26. Somedays
Bob caught Gwyn in his arms.
He tapped her face softly, "Gwyn can you hear me?"
"I know CPR." Rodney said quickly.
Bob put his ear to her nose and his hand to her chest to check that she was breathing. She was.
"Gwyn! I'm coming!" Gene yelled, for some reason pausing to grab his sound equipment before racing over. "Is she all right?"
"She's breathing Gene," Bob said. "Let's give her a moment to wake up before we call anyone."
"I want to hold her," Gene said.
"Let's just give her a minute."
"I'm her boyfriend. I should be holding her," he insisted petulantly, rather than desperately.
Gene assumed a bracing position and Bob readied to reluctantly slide Gwyn's limp body into his arms. Gene looked to DeeDee, "This won't upset you will it?"
"Gene, why would it?!" DeeDee snapped.
Now Gwyn's sole physical support, he seemed to turn slightly here and there so everyone could get a good look. Gwyn's eyes fluttered and the small circle of friends sighed and smiled with relief.
"Gwyn, baby speak to me. It's your sugar man."
"Eww, does it have to be?" Natasha groaned.
"Here she is. She's coming around," Steve said.
Slowly Gwyn's eyes opened fully and seemed to focus. "Kablooey," she said softly.
"Well, the world did explode," Steve laughed.
"How many fingers am I holding up?" Bob asked, standing over her and presenting two.
"Twelve," Gwyn said. "Oh no, that's just your friends waving at me. Hello. Two," she said, smiling past Bob's shoulders. "Oh, but now they're waving goodbye."
"What's she talking about?" DeeDee wondered, petting Gwyn's hand.
"Fading," Gwyn said.
"She's gonna faint again!" Gene said, worried his arms couldn't take it.
"No, they're fading. Where are you going?" She seemed to slump even more than she already was. "Help me up," she said weakly.
Gene and DeeDee helped her to her feet. She was steady, but blinked firmly several times in a row and stuck her finger in her ear as if to pop it. "Testing. Testing. Is anybody there?"
"We're all here," Gene said.
"I can't hear anyone," said Gwyn blankly.

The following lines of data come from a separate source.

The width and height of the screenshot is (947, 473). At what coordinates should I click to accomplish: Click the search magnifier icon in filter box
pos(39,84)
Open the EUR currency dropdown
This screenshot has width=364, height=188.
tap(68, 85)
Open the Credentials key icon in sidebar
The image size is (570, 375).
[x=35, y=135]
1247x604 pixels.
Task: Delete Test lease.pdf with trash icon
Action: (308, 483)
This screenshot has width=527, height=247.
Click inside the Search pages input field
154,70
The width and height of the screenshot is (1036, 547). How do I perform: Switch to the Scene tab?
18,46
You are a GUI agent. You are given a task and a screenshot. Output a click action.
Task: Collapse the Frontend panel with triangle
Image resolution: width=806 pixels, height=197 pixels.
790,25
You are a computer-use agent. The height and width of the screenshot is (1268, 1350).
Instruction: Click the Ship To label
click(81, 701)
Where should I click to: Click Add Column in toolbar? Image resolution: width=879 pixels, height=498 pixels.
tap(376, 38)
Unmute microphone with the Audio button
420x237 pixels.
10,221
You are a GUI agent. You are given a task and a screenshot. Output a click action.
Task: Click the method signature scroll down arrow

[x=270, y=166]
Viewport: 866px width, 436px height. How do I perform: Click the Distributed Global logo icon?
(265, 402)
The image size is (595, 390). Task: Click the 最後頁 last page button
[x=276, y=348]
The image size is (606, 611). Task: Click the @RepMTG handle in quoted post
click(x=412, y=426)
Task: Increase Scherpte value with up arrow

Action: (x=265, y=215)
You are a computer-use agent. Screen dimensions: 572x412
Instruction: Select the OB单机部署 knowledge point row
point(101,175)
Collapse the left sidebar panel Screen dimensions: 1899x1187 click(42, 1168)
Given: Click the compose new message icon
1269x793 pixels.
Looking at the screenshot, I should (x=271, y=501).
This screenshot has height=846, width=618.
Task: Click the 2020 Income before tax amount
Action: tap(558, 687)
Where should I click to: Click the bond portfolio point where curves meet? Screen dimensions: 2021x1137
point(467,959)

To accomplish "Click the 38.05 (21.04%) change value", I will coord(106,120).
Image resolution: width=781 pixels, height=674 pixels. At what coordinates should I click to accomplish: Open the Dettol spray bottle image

"She's deaf!" Gene gasped.
"No, sweetie, I just can't...." A sad frown deepened with a heavy sigh. "No wonder I couldn't read anyone past Christmas lights."
"Oh no," Natasha said."You mean you can't hear your peeps?"
"They're gone. I've lost my psychic mojo."
"No mo' mojo?" Bob asked in an attempt to make her smile.
"Mojo no mo,'" Rodney said.
"Could be only temporary," Gwyn said, seeming to try to perk herself up. "It happened once before in college when I took a lacrosse stick to the face. That lasted eight months."
"Are you okay otherwise?" DeeDee asked. "How's your head?"
"It'll probably just be a bruise. I'm fine honestly. I just might get a little lonely."
"You've got me," Gene said, then looked at DeeDee to make sure she wasn't angry with him.
"Yes, Gene! It's fine," she laughed. "I'm with Bob now."
"You're a good man for stepping in, Bob," Gene said, squeezing his arm.
"Are you calm enough to drive, Gene, or do you want a cab home?" Steve asked.
"I can't believe you're asking me that," Gene said.
"We're still going to watch the play?" Rodney asked
"Sure," Steve said. "He's fine. Gwyn's fine. Gene just doesn't take cabs."
"I got a lip burn from dirty cab belt sliding across my mouth once," Gene said. "I'm lucky it didn't turn into a fungus."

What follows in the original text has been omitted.